REFLEXÃO - Um país diante da barbárie (2007 - 2021)

Um país diante da barbárie


Marcelo O. Dantas


05.06.2007 | 

Em sua formulação clássica, o grego Aristóteles define "virtude" como a capacidade de adotar posturas equilibradas diante de opções extremas e radicalmente opostas. Longe de constituir mero expediente conciliador, este meio termo requer do homem virtuoso lucidez e fibra, do contrário será incapaz de sobrepôr-se às forças dilacerantes da desrazão. Confrontado com a crise da violência, nosso país ignora a lição e vai-se dividindo entre os que defendem o recrudescimento das medidas repressivas e os que advogam a ampliação das políticas sociais. Semelhante impasse, além de improdutivo, baseia-se numa falsa antinomia. O combate ao crime e a promoção do bem-estar, quando implementados de forma correta, são estratégias que se complementam e legitimam.
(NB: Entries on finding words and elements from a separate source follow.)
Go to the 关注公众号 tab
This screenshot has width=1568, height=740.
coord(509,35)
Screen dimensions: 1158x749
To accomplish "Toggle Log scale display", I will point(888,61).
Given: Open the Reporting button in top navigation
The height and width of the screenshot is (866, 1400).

As políticas sociais – entendidas em seu aspecto mais amplo – atuam no campo da profilaxia, oferecendo opções de vida ao cidadão adulto e ao jovem que se forma. O sistema penal, por sua vez, visa dissuadir o indivíduo a cometer crimes, ao mesmo tempo em que regula a punição dos infratores. Desacompanhado de políticas sociais, semelhante sistema torna-se facilmente instrumento da tirania e perpetuação da desigualdade. Em contrapartida, quando aplicadas em um ambiente de permissividade criminal e falência da justiça, as políticas sociais perdem por completo sua capacidade de prevenir o aumento da violência. Nos últimos anos, o Brasil avançou imensamente na área social, e nem por isso a a crise da segurança arrefeceu. Faltou à equação o poder dissuasivo da lei.
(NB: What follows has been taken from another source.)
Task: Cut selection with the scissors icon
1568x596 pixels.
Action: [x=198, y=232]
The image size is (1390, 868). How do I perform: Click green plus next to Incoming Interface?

A certeza da impunidade – seja entre a população pobre, seja nas mais altas esferas do país – tem sempre o mesmo efeito: ela dá rédeas soltas aos indivíduos sem escrúpulos e vitimiza os cidadãos honestos. Em uma sociedade realmente democrática, existem direitos e deveres, regidos por um conjunto de leis. Cabe ao Estado zelar por que seus cidadãos sejam bem educados e tenham reais oportunidades de se tornarem pessoas íntegras. Mas para o bom funcionamento do corpo social, as leis precisam ser justas, eficientes e aplicadas de forma igualmente rigorosa para todos. Marqueteiros ou favelados.
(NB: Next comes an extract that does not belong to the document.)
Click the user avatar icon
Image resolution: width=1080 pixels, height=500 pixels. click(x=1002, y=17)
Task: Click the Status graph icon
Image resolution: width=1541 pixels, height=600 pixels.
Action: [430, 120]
A provocação faz-se necessária diante das evidentes implicações da crise ética sobre o aumento da violência. Entre os criminosos e, ainda pior, entre os jovens que contemplam a alternativa do crime é cada vez mais arraigada a convicção de que o sistema político brasileiro não passa de uma impostura. Para eles, todos são igualmente corruptos, e quem rege a nação é a lei do mais forte. Na mente de alguns, semelhante postulado se converte em senha para o regresso à barbárie. O traço mais característico da tragédia que vivemos não é o aumento do número de crimes, mas o crescimento exponencial dos atos de crueldade. Sequer as crianças têm sido poupadas. Sem lei e sem ética, o Brasil mergulha na selvageria hobbesiana do estado-de-natureza.

Em seu livro Eichmann em Jerusalém, Hannah Arendt cunhou a expressão "banalidade do mal" para traduzir a aparente ausência-de-pensamento ('thoughtlessness") com que um burocrata nazista organizou a deportação de milhões de pessoas para campos de concentração. Ao contemplar o carrasco, a pensadora judia deparou-se com um homem medíocre, que nada tinha de demoníaco. Concluiu, assim, que o mal não é um fenômeno radical, mas apenas extremado. Tal como os fungos, ele se espalha rapidamente pela superfície, sempre que encontra ambiente propício. Creio que semelhante conceito ajuda a entender situações como a brasileira, em que crimes hediondos vêm sendo cometidos de forma cada vez mais corriqueira. Se Eichmann pôde agir tão monstruosamente por estar ao abrigo de regras totalitárias, os carrascos nacionais prosperam na esteira do descrédito de nossas leis. Em ambos casos, a vida vale pouco e os parâmetros morais inexistem.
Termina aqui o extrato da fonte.